■ Extract provided:
Ordinary extraordinary leaders
Our leadership development podcast series offers support and encouragement for existing, new and aspiring leaders in voluntary, community or social enterprises across North Yorkshire.
‘Ordinary Extraordinary Leaders’ offers leaders an easily accessible and flexible development opportunity – with something for everyone, no matter where they are in their career.
Ordinary extraordinary leaders
Meet Peter Principle
Mike Hickman, Leadership Training and Development Manager at Community First Yorkshire, invites you to meet Peter (or Petra) Principle. What happens when someone is promoted to the point of incompetence? Mike explains why this isn't necessarily a bad thing with the right support to help leaders to grow. He explains that, if you are conscious of what it is you can’t do, if you’re conscious of your incompetence, it just means you don’t know how to do something yet, and with the right development, you’ll be able to progress in the next phase of your career.
Meet Peter Principle
[00:00:00] Hi, welcome to the Ordinary Extraordinary Leaders podcast. You may recognize this voice. I've done two previous podcasts in this series. My name is Mike Hickman. I'm leadership development and training manager at Community First Yorkshire and, actually, I'm not important in this story, Peter is - or, if you prefer, Petra.
Do you remember the Mr. Man and the Little Miss books, written by, what was it, Roger Hargreaves? The children's books and a children's TV series from a while back - Mr. Happy, Little Miss Sunshine, Mr. Nosey? All of those different characters representing different character traits so that children can pick up on how people are.
Well, that's it. Peter, or Petra if you prefer, is an example of this. The Peter Principle is a [00:01:00] character trait in principle. Ha, no pun intended. Um, so I want you to imagine for a moment a little bit like the Mr Men or the Little Miss coming towards the camera in that lovely cartoon with Arthur Lowe's gorgeous voice - which I can only envy - and you're watching Peter or Petra approach the camera and they've had a wonderful career. Peter and or Petra, they've been, maybe a financial officer. Maybe they have worked their way up the rungs of the organisation, promoted and promoted and promoted. They've done well. They have a nice suit; maybe some nice appropriate jewelery to go with that.
Peter might have a beard. Petra might have a gorgeous bouffant. They look the part. And they get promoted to the point, and here's the thing, where they arrive in a job with an office, and a name above a door, and a set of responsibilities, and a staff of however many, and they think, perhaps for the first time in their career, [00:02:00] "I don't know how to do this."
That is the Peter Principle. The Peter Principle comes from the writer Lawrence J. Peter; and it's a few decades old now. And it comes across as a somewhat unpleasant, perhaps, view that what will happen to you in your career is you will be promoted to the point of incompetence. And why do we mention this?
Why is that important to us? It's very important to us. It's very important to what we do here with the Leadership Hub. It's very important to our community. It's very important to the whole of North Yorkshire and beyond. And we might be thinking of leaders in lots of areas other than VCSE.
I came across an article. It was in the Guardian. You can go and look if you want. It was the 5th of March, 2024. See always give your sources, always give your references. It's an article called Burnt Out Britain. Now, normally, I avoid the comments on articles because, well, let's face it, comments are not where we find our [00:03:00] friendliest people, really.

■ Given data:
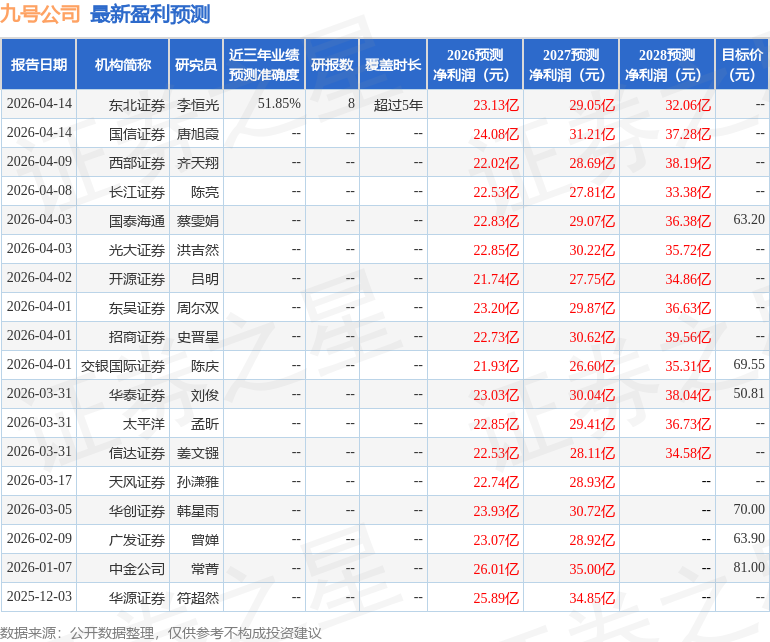770x642 pixels.
Task: Click the 目标价 column header
Action: point(742,65)
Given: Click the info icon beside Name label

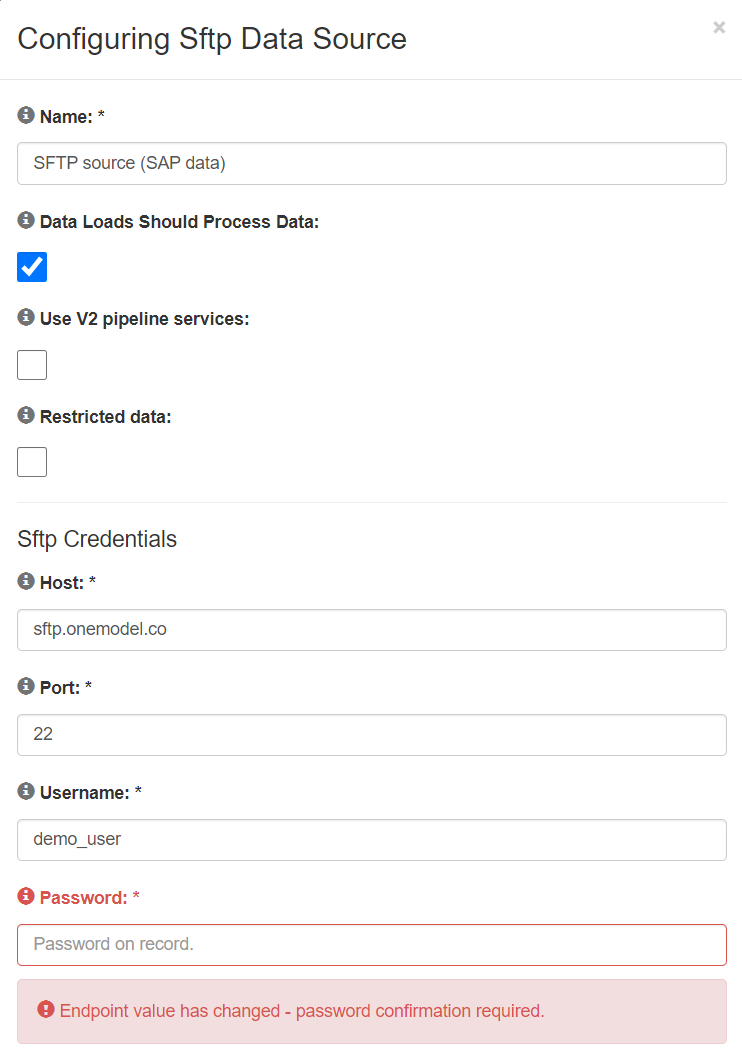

■ Complete the following:
a) According to the podcast page, which writer does the Peter Principle come from?
b) Repeat word for word the stretch of the podcast page that opens at "Peter might have" and stops after "we mention this?".

■ Exercise answers:
a) Lawrence J. Peter

b)
Peter might have a beard. Petra might have a gorgeous bouffant. They look the part. And they get promoted to the point, and here's the thing, where they arrive in a job with an office, and a name above a door, and a set of responsibilities, and a staff of however many, and they think, perhaps for the first time in their career, [00:02:00] "I don't know how to do this."
That is the Peter Principle. The Peter Principle comes from the writer Lawrence J. Peter; and it's a few decades old now. And it comes across as a somewhat unpleasant, perhaps, view that what will happen to you in your career is you will be promoted to the point of incompetence. And why do we mention this?